On December 28, the FDA approved Bedaquiline (as the fumarate salt; tradename: Sirturo; Research Code: R-403323 (for Bedaquiline Fumarate), R-207910 and TMC-207 (for Bedaquiline)), a novel, first-in-class diarylquinoline antimycobacterial drug indicated for the treatment of pulmonary multi-drug resistant tuberculosis (MDR-TB) as part of combination therapy in adults.

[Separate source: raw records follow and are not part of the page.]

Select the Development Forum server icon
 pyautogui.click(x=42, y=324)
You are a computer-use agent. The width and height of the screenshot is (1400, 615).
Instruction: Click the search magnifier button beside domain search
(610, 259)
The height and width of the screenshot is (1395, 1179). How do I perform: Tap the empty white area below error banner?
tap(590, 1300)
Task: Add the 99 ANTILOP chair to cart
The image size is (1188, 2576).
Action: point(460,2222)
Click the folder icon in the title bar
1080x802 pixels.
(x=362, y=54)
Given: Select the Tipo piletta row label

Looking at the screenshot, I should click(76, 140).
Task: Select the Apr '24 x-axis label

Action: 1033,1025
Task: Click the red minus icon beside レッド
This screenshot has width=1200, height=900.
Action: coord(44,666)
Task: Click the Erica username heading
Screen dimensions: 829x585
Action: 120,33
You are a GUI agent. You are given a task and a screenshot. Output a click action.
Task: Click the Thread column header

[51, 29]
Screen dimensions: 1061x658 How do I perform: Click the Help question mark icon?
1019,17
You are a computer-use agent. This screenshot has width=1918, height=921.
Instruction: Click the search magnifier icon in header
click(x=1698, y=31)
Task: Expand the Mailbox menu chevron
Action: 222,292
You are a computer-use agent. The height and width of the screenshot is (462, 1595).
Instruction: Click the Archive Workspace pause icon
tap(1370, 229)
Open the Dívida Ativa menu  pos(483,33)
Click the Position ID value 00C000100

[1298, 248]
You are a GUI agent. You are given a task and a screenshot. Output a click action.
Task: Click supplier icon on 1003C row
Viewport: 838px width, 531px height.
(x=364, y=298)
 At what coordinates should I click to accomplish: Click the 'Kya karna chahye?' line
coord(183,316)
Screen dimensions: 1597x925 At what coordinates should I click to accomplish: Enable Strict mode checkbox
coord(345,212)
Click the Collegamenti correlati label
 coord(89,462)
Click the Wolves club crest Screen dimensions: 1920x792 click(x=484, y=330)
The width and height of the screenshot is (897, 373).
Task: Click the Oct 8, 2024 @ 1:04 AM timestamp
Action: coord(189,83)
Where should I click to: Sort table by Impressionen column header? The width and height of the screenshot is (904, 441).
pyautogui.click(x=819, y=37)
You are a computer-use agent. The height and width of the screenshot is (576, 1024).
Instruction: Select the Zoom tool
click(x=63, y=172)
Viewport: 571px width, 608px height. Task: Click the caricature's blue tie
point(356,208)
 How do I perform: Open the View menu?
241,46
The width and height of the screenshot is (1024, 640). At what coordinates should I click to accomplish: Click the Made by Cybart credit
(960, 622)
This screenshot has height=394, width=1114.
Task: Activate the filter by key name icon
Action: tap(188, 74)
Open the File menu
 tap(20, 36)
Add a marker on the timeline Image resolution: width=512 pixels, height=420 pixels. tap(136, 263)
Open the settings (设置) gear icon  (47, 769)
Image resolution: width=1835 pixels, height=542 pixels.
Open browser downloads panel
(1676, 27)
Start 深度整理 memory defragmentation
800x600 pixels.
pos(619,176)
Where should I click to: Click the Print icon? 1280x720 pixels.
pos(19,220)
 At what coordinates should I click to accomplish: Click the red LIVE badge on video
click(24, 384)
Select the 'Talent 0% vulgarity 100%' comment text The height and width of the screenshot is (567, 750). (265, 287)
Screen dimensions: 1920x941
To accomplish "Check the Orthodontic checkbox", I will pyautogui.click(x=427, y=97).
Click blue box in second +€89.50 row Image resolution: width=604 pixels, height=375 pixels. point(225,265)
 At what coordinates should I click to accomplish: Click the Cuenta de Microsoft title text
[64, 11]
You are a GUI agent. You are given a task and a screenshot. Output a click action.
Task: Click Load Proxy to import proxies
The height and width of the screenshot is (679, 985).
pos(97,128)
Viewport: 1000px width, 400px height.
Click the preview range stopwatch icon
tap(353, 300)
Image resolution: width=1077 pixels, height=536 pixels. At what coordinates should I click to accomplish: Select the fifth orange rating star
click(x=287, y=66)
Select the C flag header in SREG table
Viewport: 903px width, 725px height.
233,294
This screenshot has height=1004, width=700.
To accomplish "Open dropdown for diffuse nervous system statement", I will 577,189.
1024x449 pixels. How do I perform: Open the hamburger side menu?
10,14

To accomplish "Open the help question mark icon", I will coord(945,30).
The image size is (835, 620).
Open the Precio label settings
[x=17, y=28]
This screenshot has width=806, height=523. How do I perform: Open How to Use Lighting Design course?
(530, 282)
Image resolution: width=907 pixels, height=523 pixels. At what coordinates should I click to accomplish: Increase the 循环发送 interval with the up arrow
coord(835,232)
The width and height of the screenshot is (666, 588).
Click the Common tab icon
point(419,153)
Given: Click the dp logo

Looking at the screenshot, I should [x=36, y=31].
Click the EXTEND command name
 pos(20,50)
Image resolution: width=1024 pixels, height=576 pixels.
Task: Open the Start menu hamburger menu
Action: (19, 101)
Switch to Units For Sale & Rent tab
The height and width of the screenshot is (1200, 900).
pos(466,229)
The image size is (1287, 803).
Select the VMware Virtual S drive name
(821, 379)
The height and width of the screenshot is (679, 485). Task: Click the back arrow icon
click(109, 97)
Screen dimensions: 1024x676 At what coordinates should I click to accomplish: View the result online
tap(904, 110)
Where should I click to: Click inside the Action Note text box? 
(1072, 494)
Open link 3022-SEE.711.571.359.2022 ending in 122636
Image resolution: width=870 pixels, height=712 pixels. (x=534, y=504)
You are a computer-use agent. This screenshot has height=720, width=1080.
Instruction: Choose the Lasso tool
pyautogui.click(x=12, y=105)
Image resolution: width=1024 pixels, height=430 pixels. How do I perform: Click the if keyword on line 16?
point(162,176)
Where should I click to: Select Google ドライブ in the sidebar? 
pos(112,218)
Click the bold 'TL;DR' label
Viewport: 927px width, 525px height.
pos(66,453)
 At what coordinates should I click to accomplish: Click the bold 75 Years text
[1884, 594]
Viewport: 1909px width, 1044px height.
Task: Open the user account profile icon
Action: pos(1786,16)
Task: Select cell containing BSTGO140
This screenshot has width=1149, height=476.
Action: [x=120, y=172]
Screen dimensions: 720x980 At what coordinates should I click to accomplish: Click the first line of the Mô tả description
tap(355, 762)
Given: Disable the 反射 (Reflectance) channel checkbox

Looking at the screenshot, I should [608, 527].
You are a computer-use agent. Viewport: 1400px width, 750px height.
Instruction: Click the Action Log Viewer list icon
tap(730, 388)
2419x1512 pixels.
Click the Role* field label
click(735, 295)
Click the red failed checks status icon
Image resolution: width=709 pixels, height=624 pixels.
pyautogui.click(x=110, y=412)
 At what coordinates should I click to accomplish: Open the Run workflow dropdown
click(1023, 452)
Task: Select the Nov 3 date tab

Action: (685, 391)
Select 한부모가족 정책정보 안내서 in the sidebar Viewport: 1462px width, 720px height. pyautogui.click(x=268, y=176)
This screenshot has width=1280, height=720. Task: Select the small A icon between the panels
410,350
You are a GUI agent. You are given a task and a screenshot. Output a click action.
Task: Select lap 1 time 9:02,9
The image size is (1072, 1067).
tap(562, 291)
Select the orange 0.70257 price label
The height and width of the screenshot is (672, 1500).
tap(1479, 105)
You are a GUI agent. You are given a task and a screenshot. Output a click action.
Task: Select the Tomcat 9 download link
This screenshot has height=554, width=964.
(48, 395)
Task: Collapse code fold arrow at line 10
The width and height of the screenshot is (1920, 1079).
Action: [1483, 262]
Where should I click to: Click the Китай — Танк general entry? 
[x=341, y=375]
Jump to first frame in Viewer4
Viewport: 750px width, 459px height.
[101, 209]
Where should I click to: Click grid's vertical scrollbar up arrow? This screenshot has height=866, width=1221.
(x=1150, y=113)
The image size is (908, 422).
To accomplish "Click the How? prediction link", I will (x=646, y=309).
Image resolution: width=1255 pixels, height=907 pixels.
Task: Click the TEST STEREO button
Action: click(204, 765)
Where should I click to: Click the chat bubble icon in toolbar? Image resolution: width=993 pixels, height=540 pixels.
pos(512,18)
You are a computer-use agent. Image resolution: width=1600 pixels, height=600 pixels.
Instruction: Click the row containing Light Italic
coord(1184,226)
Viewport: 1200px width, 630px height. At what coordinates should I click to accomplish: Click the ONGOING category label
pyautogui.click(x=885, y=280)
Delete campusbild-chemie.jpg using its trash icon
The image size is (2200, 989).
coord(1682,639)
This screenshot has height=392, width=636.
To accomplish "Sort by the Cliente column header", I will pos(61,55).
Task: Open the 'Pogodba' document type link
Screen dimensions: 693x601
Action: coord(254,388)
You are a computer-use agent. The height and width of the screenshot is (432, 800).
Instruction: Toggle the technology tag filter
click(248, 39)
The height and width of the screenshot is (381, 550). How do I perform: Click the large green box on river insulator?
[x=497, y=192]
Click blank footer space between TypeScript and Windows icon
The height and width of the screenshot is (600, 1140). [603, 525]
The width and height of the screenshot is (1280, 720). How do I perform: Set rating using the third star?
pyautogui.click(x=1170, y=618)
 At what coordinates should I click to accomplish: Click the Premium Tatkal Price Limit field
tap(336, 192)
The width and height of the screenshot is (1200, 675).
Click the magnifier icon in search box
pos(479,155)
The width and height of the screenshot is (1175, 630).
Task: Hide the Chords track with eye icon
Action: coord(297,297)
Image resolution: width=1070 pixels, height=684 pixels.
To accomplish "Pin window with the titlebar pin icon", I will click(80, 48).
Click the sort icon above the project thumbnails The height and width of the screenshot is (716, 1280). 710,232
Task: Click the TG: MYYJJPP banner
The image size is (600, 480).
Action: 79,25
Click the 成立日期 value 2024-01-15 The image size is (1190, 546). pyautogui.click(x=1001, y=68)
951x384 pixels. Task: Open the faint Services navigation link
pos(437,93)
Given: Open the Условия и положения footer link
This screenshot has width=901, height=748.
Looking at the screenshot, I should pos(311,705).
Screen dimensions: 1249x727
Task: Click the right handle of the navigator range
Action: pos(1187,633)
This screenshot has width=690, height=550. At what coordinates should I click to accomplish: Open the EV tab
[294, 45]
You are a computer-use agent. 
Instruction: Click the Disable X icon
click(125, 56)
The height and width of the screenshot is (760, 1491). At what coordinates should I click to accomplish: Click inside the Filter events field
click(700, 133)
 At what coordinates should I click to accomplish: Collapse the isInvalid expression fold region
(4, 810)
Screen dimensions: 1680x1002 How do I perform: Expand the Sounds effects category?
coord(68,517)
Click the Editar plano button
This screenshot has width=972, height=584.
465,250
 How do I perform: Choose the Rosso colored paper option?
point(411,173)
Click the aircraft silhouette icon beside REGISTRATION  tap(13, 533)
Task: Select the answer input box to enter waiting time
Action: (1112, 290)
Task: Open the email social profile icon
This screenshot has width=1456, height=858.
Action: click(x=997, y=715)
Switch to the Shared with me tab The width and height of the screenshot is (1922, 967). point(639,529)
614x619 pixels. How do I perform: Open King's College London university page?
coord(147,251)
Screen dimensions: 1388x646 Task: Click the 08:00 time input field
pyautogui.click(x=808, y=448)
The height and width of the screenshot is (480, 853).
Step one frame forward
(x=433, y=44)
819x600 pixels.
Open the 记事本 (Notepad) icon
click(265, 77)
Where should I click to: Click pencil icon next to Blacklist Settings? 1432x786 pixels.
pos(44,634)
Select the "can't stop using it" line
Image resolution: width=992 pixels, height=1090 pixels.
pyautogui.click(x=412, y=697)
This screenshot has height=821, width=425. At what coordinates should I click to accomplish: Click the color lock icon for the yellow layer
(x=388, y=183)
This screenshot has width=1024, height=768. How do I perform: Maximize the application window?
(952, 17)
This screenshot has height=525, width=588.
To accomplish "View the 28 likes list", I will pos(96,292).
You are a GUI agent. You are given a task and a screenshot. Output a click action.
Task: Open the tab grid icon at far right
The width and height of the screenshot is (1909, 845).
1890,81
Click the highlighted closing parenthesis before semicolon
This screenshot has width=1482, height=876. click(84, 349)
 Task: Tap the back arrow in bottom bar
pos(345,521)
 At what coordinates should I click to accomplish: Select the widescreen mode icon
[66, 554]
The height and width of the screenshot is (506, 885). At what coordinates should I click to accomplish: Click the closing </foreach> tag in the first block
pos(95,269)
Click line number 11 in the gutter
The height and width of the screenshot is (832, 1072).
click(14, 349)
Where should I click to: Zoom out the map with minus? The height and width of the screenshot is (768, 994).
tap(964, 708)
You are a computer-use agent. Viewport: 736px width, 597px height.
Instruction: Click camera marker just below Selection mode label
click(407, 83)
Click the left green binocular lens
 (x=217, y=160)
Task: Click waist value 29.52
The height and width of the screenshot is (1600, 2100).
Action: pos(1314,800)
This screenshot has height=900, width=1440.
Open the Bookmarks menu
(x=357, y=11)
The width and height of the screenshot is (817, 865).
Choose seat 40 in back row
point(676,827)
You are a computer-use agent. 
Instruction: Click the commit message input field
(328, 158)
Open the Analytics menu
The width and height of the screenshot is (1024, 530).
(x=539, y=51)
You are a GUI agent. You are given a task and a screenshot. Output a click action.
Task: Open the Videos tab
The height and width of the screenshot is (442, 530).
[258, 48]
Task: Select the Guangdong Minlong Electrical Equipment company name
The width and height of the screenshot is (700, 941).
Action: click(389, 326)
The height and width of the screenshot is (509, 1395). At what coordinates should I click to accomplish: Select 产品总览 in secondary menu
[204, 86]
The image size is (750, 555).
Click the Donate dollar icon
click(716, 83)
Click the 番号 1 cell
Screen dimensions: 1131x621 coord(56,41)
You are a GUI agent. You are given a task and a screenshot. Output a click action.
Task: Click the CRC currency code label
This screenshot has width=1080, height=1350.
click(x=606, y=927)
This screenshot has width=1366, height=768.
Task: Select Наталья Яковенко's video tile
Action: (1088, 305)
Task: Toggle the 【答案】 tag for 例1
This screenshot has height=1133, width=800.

Turbeculosis is an infectious disease caused by the mycobacteria Mycobacterium tuberculosis, which usually affects the lungs. MDR-TB occurs when M. tuberculosis becomes resistant to the two most powerful first-line treatment anti-TB drugs, Isoniazid (ChEMBL: CHEMBL64) and Rifampin (ChEMBL: CHEMBL374478). Bedaquiline is the first anti-TB drug that works by inhibiting mycobacterial adenosine 5'-triphosphate (ATP) synthase (for Uniprot_IDs, clique here), an enzyme essential for the replication of the mycobacteria.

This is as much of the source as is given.